# RECORD SET:
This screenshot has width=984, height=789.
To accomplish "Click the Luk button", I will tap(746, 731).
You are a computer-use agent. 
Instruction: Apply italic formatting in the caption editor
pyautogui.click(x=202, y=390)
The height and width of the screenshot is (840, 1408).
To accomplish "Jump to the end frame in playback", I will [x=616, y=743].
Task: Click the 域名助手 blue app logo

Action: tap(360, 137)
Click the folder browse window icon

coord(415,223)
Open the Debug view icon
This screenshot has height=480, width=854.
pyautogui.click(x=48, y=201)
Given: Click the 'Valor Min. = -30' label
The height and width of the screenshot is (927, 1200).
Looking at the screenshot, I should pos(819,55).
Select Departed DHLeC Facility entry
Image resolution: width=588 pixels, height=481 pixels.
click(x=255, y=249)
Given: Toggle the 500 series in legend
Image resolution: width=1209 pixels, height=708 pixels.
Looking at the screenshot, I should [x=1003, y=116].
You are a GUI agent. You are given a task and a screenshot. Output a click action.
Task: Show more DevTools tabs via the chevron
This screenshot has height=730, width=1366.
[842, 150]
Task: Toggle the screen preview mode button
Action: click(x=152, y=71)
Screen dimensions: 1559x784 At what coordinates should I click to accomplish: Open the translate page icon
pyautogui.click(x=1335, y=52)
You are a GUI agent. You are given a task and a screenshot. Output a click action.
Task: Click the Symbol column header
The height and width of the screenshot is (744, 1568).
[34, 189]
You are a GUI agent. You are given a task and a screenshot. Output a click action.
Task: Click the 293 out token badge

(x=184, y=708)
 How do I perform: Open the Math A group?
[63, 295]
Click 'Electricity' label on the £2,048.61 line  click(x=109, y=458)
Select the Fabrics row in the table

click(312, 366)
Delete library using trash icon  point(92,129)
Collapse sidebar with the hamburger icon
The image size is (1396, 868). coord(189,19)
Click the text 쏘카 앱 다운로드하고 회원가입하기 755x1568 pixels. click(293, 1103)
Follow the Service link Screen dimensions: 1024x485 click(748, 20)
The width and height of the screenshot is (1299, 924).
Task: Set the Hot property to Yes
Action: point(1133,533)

# YOUR INSTRUCTIONS:
Return each line of the data exactly as it was given.

# EXERCISE RESPONSE:
This screenshot has width=984, height=789.
To accomplish "Click the Luk button", I will tap(746, 731).
You are a computer-use agent. 
Instruction: Apply italic formatting in the caption editor
pyautogui.click(x=202, y=390)
The height and width of the screenshot is (840, 1408).
To accomplish "Jump to the end frame in playback", I will [x=616, y=743].
Task: Click the 域名助手 blue app logo

Action: tap(360, 137)
Click the folder browse window icon

coord(415,223)
Open the Debug view icon
This screenshot has height=480, width=854.
pyautogui.click(x=48, y=201)
Given: Click the 'Valor Min. = -30' label
The height and width of the screenshot is (927, 1200).
Looking at the screenshot, I should pos(819,55).
Select Departed DHLeC Facility entry
Image resolution: width=588 pixels, height=481 pixels.
click(x=255, y=249)
Given: Toggle the 500 series in legend
Image resolution: width=1209 pixels, height=708 pixels.
Looking at the screenshot, I should [x=1003, y=116].
You are a GUI agent. You are given a task and a screenshot. Output a click action.
Task: Show more DevTools tabs via the chevron
This screenshot has height=730, width=1366.
[842, 150]
Task: Toggle the screen preview mode button
Action: click(x=152, y=71)
Screen dimensions: 1559x784 At what coordinates should I click to accomplish: Open the translate page icon
pyautogui.click(x=1335, y=52)
You are a GUI agent. You are given a task and a screenshot. Output a click action.
Task: Click the Symbol column header
The height and width of the screenshot is (744, 1568).
[34, 189]
You are a GUI agent. You are given a task and a screenshot. Output a click action.
Task: Click the 293 out token badge

(x=184, y=708)
 How do I perform: Open the Math A group?
[63, 295]
Click 'Electricity' label on the £2,048.61 line  click(x=109, y=458)
Select the Fabrics row in the table

click(312, 366)
Delete library using trash icon  point(92,129)
Collapse sidebar with the hamburger icon
The image size is (1396, 868). coord(189,19)
Click the text 쏘카 앱 다운로드하고 회원가입하기 755x1568 pixels. click(293, 1103)
Follow the Service link Screen dimensions: 1024x485 click(748, 20)
The width and height of the screenshot is (1299, 924).
Task: Set the Hot property to Yes
Action: point(1133,533)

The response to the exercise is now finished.